Second, there is no record in this case upon which the district court could have determined that the benefits of the injunction would be "speculative." Certainly, it can be anticipated that some medical assistance recipients will receive eyeglasses during any notice period prior to termination.
Finally, although there is little reason to doubt that DPW acted in good faith, we fail to see the relevance of the district court's conclusion in this regard. Surely, even a good faith violation of a notice right requires a remedy.
Appellees argue that an injunctive remedy is barred by the eleventh amendment because Medicaid recipients will be enabled to apply for benefits which had been denied before White v. Beal. See, Edelman v. Jordan, 415 U.S. 651, 94 S.Ct. 1347, 39 L.Ed.2d 662 (1974); Rochester v. White, 503 F.2d 263 (3d Cir. 1974). We reject this argument. The injunction sought is prospective only; it simply enjoins termination until the requirements of Title XIX are met. The fact that the state may incur costs in complying with the federal mandate upheld by this injunction is no barrier. Milliken v. Bradley, 433 U.S. 267, 290, 97 S.Ct. 2749, 53 L.Ed.2d 745 (1977). Nor does the fact that the injunctive order itself may induce class members to file for benefits create additional eleventh amendment problems. See Quern v. Jordan, 440 U.S. 332, 99 S.Ct. 1139, 59 L.Ed.2d 358 (1979).
Finally, the fact that Pennsylvania's eyeglass program was optional has no affect on our holding. If it were relevant, the "optionality" argument, taken to its logical extreme, would negate any requirement of notice before termination of benefits. For as we have already pointed out, see note 3 supra, not only was the eyeglass program optional, but extending Title XIX benefits to the medically disadvantaged who do not meet all income standards, was also optional. Furthermore participation in Title XIX programs is, in the first instance, discretionary with the states. The fact that these programs are nominally "optional" does not mean that a state may terminate them without restraint. Rather, as we have previously indicated, once a state elects to participate in an "optional" program, it becomes bound by the federal regulations which govern it. Rosado v. Wyman, supra; King v. Smith, supra. This includes regulations governing the procedures by which a state may terminate programs which it has established.
IV.
We conclude that the district court erred in its determination that our holding in White v. Beal prohibited it from enjoining the admittedly illegal program termination in this case. This determination also tainted the equitable considerations addressed by the district court.

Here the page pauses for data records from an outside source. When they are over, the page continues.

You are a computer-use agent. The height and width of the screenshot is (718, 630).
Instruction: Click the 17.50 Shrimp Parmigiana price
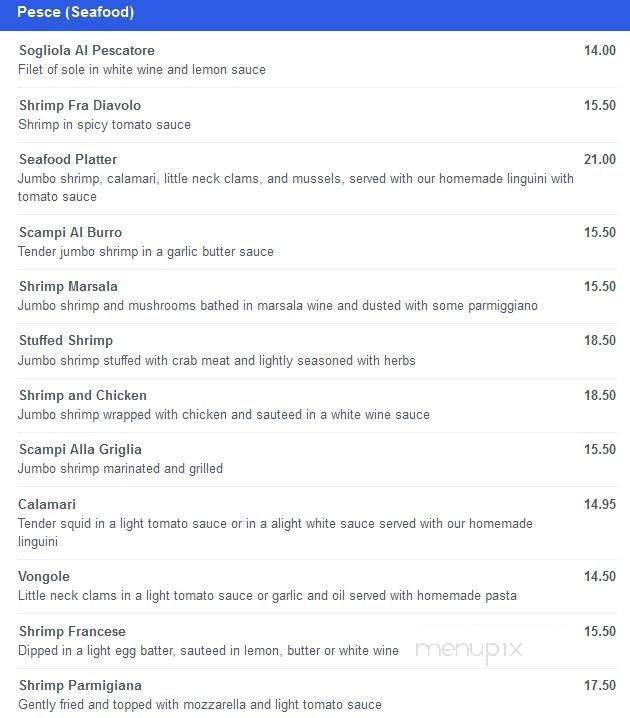[x=600, y=685]
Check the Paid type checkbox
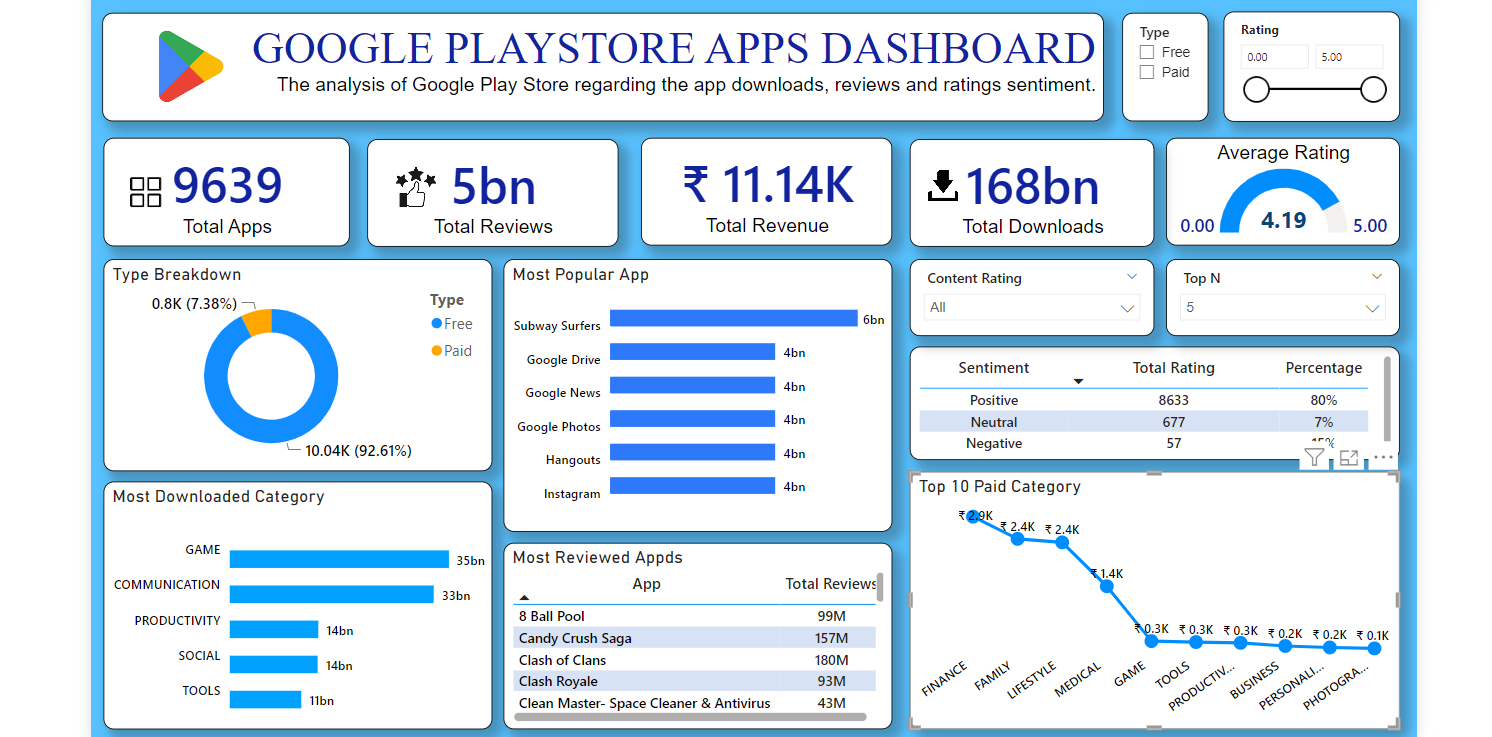 [x=1147, y=72]
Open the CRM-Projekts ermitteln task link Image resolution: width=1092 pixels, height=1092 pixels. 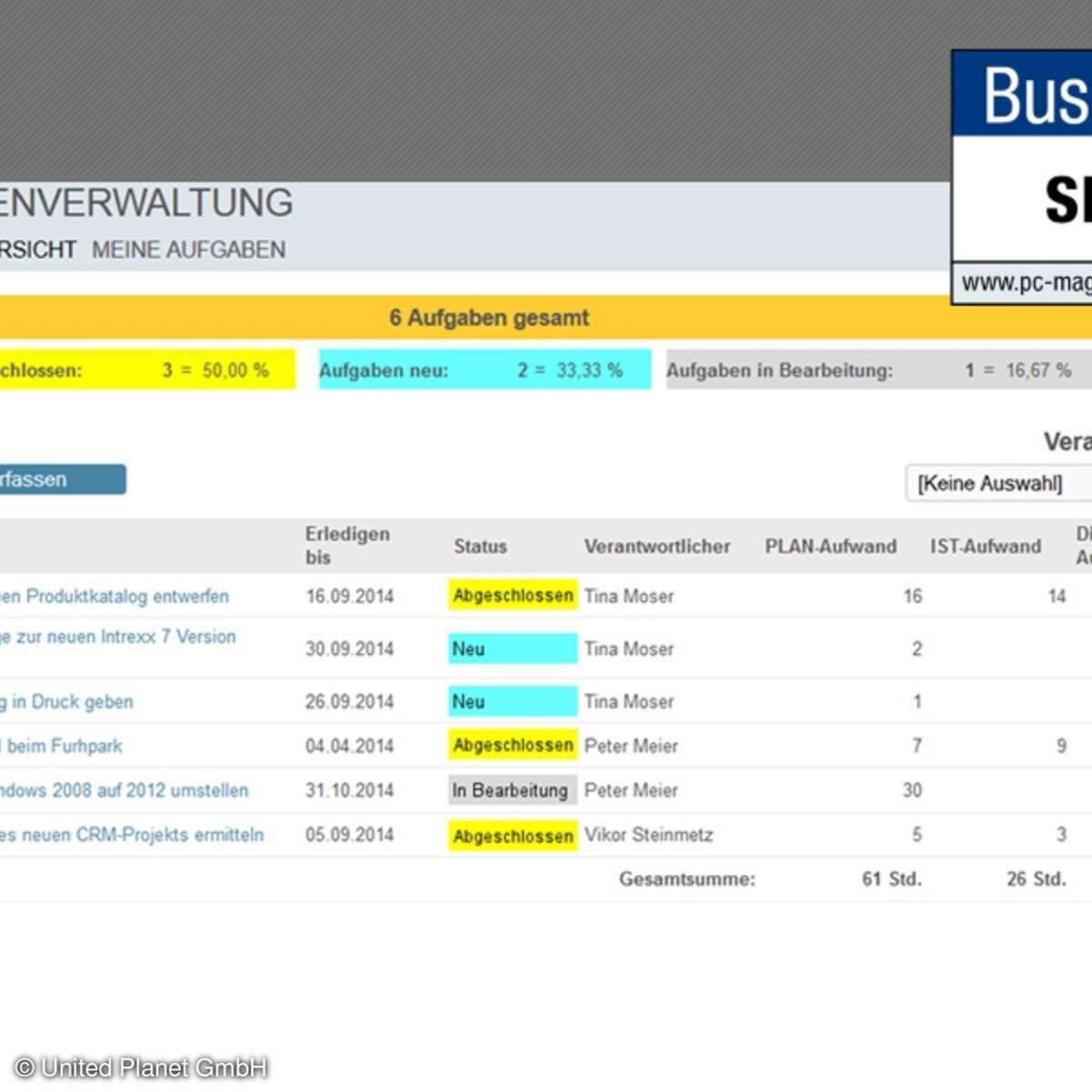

Thus the district court did not give effect to the policy underlying the notice requirements of 45 C.F.R. § 205.10, which we hold must be satisfied.
We will therefore vacate so much of the December 12, 1978 order of the district court which denied plaintiff's motion for injunctive relief and remand to the district court with the direction that an order be entered enjoining Pennsylvania from terminating its eyeglass program until it has complied with the requirements of 45 C.F.R. § 205.10 (1978).
We give no direction and express no opinion as to whether that portion of the district court's order which concerns costs and attorneys fees should be modified on remand in light of our disposition here. We leave that matter entirely to the discretion of the district court.